Final answer:
For data sets with a bell-shaped distribution, the Empirical Rule states that about 68% of the data falls within one standard deviation of the mean, making it the correct answer to the student's question.
Step-by-step explanation:
For data sets having a distribution that is approximately bell-shaped, the Empirical Rule states that about 68% of all data values fall within one standard deviation from the mean. This rule is a key concept in statistics and is often introduced in high school mathematics when students learn about the properties of the normal distribution.

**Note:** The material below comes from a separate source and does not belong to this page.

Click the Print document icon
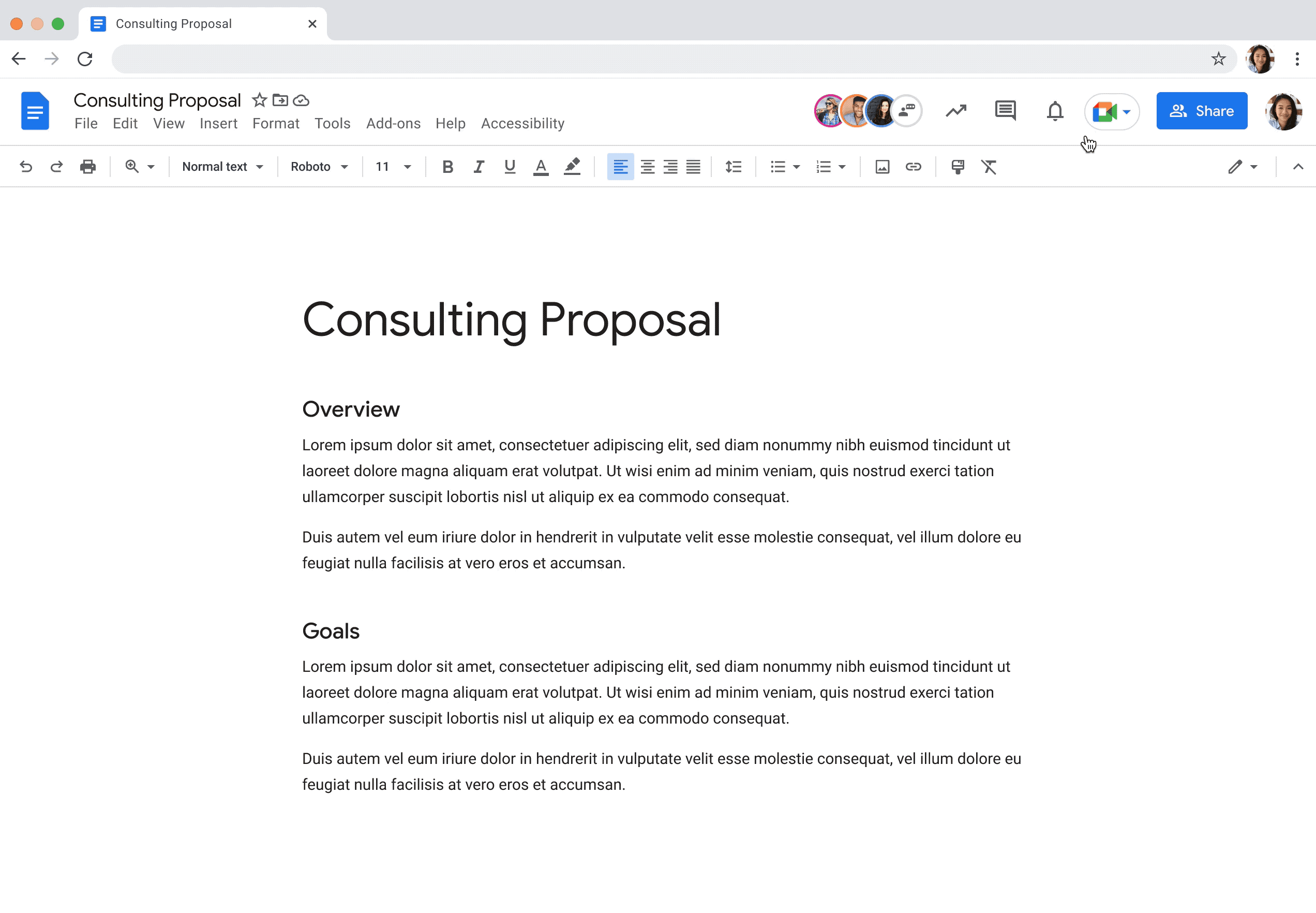Screen dimensions: 1316x913 tap(88, 166)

This rule states:
- Approximately 68 percent of the data falls within one standard deviation of the mean.
- Approximately 95 percent of the data falls within two standard deviations of the mean.

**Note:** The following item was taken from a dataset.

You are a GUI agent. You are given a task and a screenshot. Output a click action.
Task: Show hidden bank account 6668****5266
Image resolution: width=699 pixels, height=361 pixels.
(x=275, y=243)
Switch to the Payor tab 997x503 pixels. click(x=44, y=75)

- More than 99 percent of the data falls within three standard deviations of the mean.
Chebyshev's Theorem, in contrast, can be applied to any distribution, not just bell-shaped distributions, and states that a minimum percentage of data lies within a certain number of standard deviations from the mean, although these percentages are less specific than those given by the Empirical Rule for normal distributions.
The Empirical Rule is also sometimes referred to as the 68-95-99.7 rule, reflecting the percentages of data within one, two, and three standard deviations of the mean, respectively.
To calculate whether a sample mean is within a certain number of standard deviations from the population mean, we can make use of the formula for the standard deviation of a sample and apply the rule to estimate the distribution of sample data about the mean.